Last week, some Google employees discovered that their information had been breached, thanks to a hack of Sabre’s SynXis hotel and travel reservation system that had been publicized in May. Now, it appears that same breach also impacted the hotels.

Sabre alerted both hotel chains in early June that an unauthorized party gained access to account credentials that permitted unauthorized access to the information. That access was active from August 10, 2016 to this past March 9, 2017.

Hard Rock said that several properties were affected during the time period: Hard Rock Hotel & Casino Biloxi, Hard Rock Hotel Cancun, Hard Rock Hotel Chicago, Hard Rock Hotel Goa, Hard Rock Hotel & Casino Las Vegas, Hard Rock Hotel Palm Springs, Hard Rock Hotel Panama Megapolis, Hard Rock Hotel & Casino Punta Cana, Hard Rock Hotel Rivera Maya, Hard Rock Hotel San Diego and Hard Rock Hotel Vallarta.

For its part, Loews said that less than 15% of the average daily bookings were viewed by the hackers.

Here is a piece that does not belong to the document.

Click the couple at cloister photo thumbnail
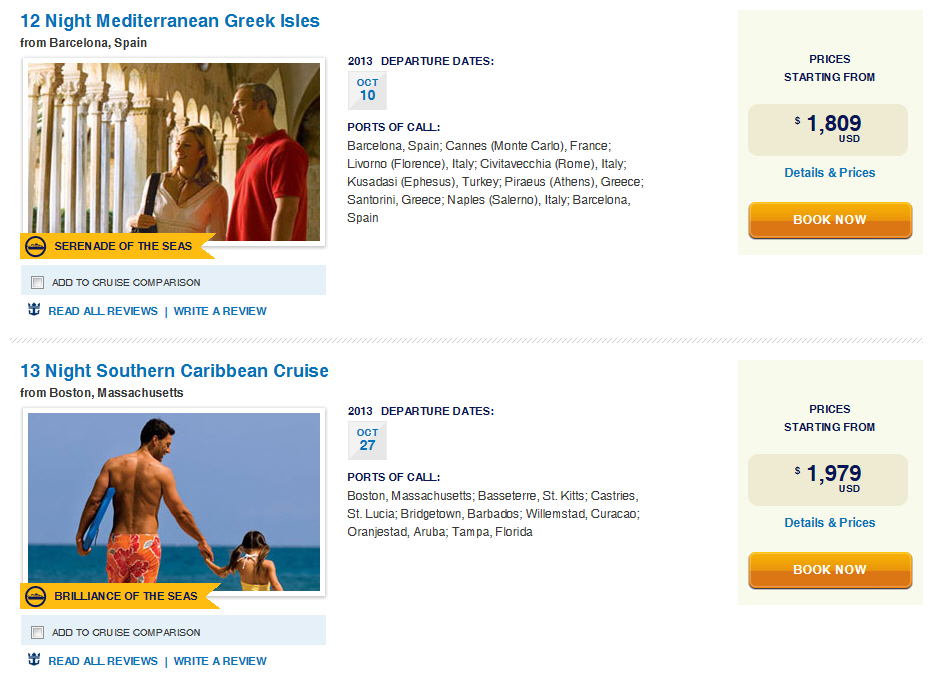 click(174, 151)
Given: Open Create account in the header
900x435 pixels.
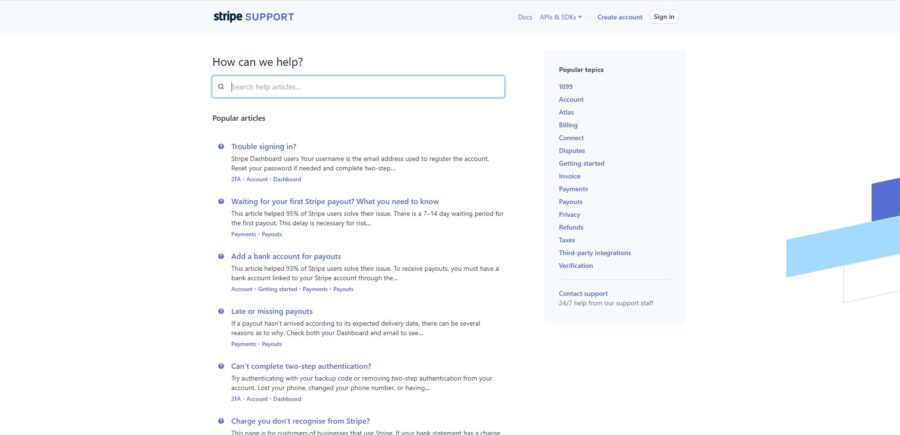Looking at the screenshot, I should (x=619, y=17).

These players aren’t strangers to data breaches. Hard Rock’s Las Vegas property was the victim of card-scraping malware used at the point of sale to access customer payment-card data at restaurants and retail outlets between Sept. 2014 to April 2015, and then again between October 27, 2015 and March 21, 2016. And Sabre admitted a breach in August 2015 that affected American Airlines.

Stephen Boyer, founder and CTO of BitSight, told Infosecurity that the hospitality and travel sector should always be on high alert as it’s an incredibly attractive target for hackers.

"These aren't banks, but they have large volumes of credit card transactions flowing through their systems,” he said. “Cyber-criminals continue to target organizations that have data (especially credit card data) that can be monetized. Control gaps and vulnerabilities that expose that card data will be exploited by motivated and skilled criminal groups using principally well understood and preventable methods.”

As such, the incidents showcase a lack of proper security approaches, according to some.

“The breaches highlight the critical need for better data protection across all industries—particularly those that utilize personally identifiable information (PII) data, such as hospitality and retail,” said Ermis Sfakiyanudis, cybersecurity expert and CEO of Trivalent, via email. “Not only does this breach serve as an example of the dangers third-party companies can pose to enterprise data that is not properly protected, it also opens up a larger discussion around traditional encryption. With the onslaught of high-profile breaches so far this year, encryption alone has proven it is no longer enough to protect sensitive information, especially against next level threats like ransomware. The only way to get ahead of data breaches is to address them as a likely probability, rather than an impossibility.”